The lines from the one containing "Task: Click the 150J" through the final line of the listing below are what the answer must repeat, exactly and only, leaving pictures out.
---
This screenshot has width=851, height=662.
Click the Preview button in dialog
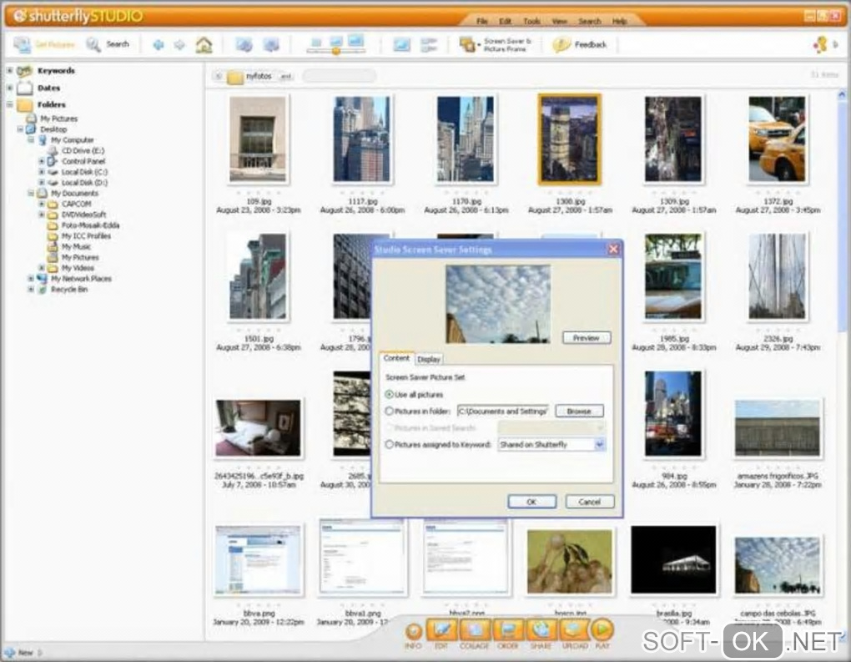point(586,338)
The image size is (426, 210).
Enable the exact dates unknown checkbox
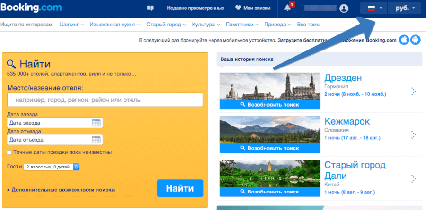point(10,152)
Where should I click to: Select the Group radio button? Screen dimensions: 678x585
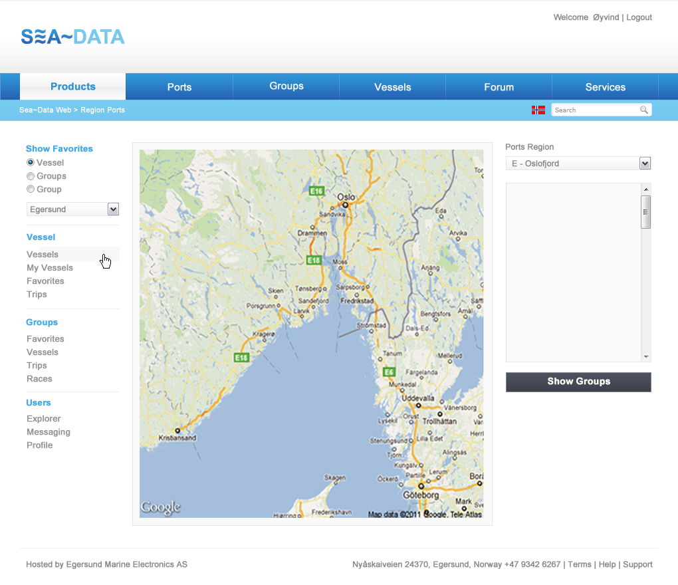31,189
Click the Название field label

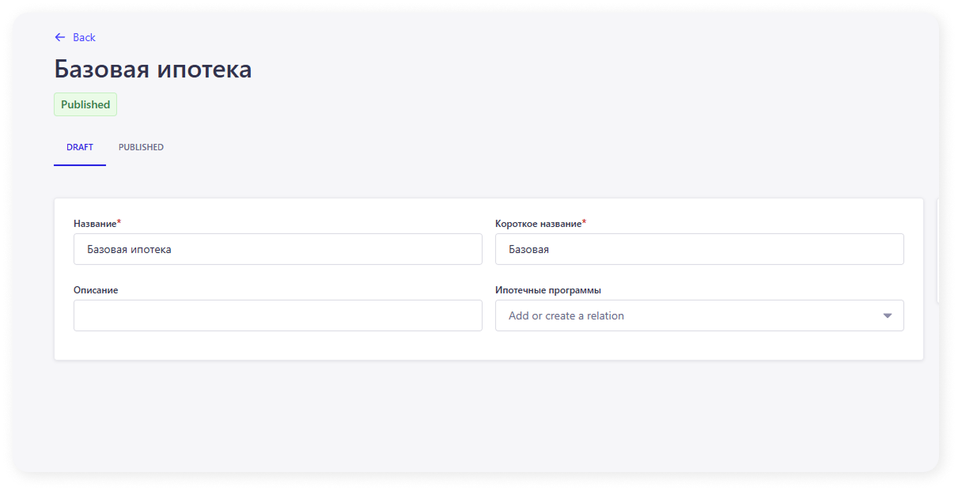pyautogui.click(x=95, y=224)
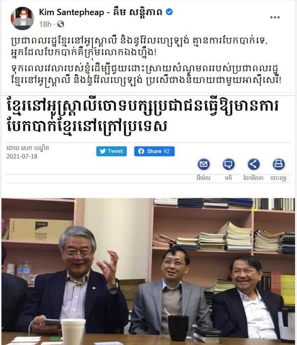The image size is (297, 345).
Task: Click the label under the print icon
Action: click(278, 178)
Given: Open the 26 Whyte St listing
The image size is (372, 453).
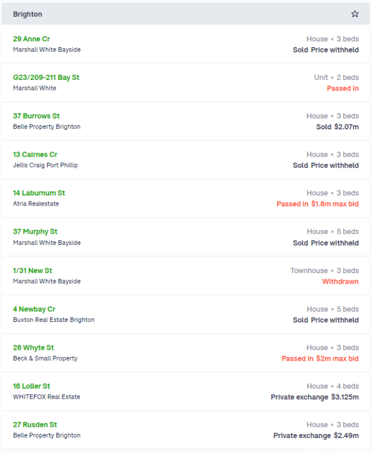Looking at the screenshot, I should click(x=33, y=347).
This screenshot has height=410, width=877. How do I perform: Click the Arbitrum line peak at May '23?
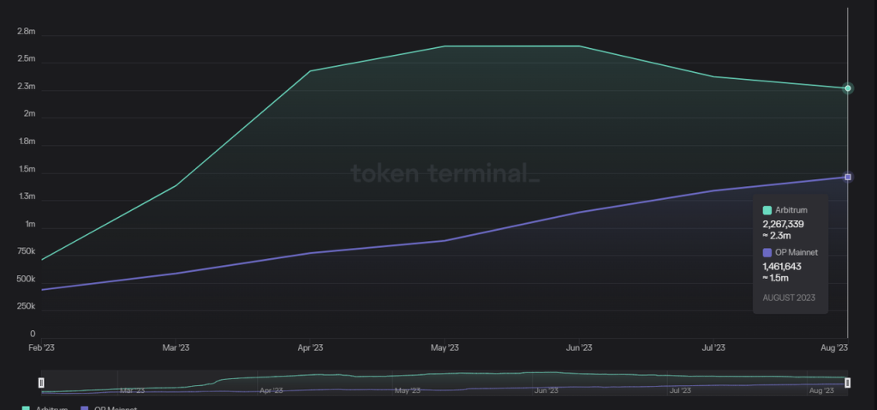[x=444, y=46]
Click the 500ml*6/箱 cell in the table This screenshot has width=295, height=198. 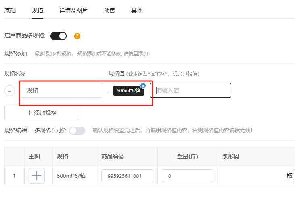click(x=71, y=176)
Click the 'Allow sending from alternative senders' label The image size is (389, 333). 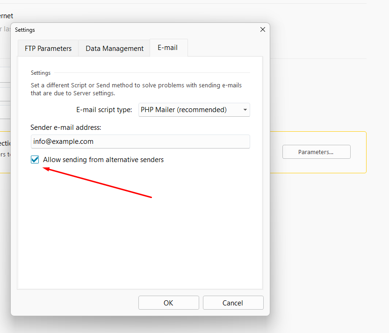click(x=103, y=160)
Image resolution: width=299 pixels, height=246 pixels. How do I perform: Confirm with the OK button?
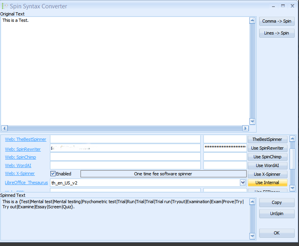(x=276, y=233)
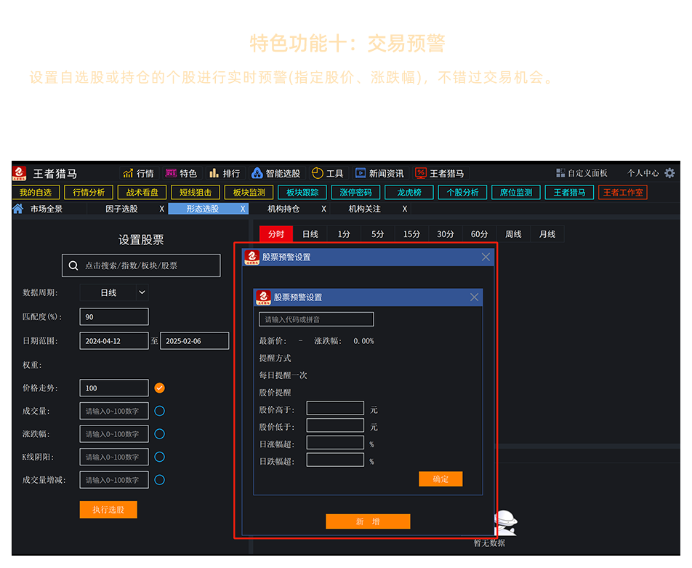Click the 确定 button in alert dialog
692x568 pixels.
(x=440, y=479)
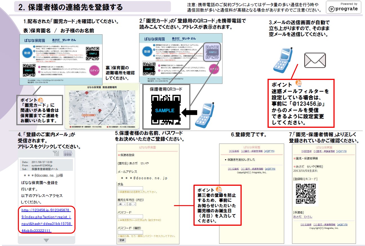The image size is (365, 246).
Task: Open the 日 (day) birthday dropdown
Action: click(131, 204)
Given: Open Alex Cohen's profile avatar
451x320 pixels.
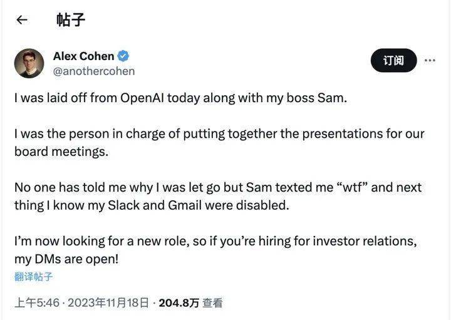Looking at the screenshot, I should (29, 63).
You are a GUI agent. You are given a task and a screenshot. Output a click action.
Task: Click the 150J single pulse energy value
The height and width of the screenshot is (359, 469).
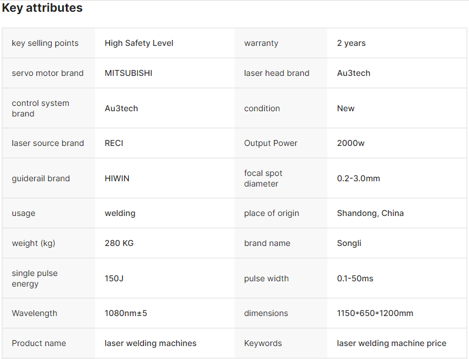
---
**Exercise response:**
Task: Click the 150J single pulse energy value
The height and width of the screenshot is (359, 469).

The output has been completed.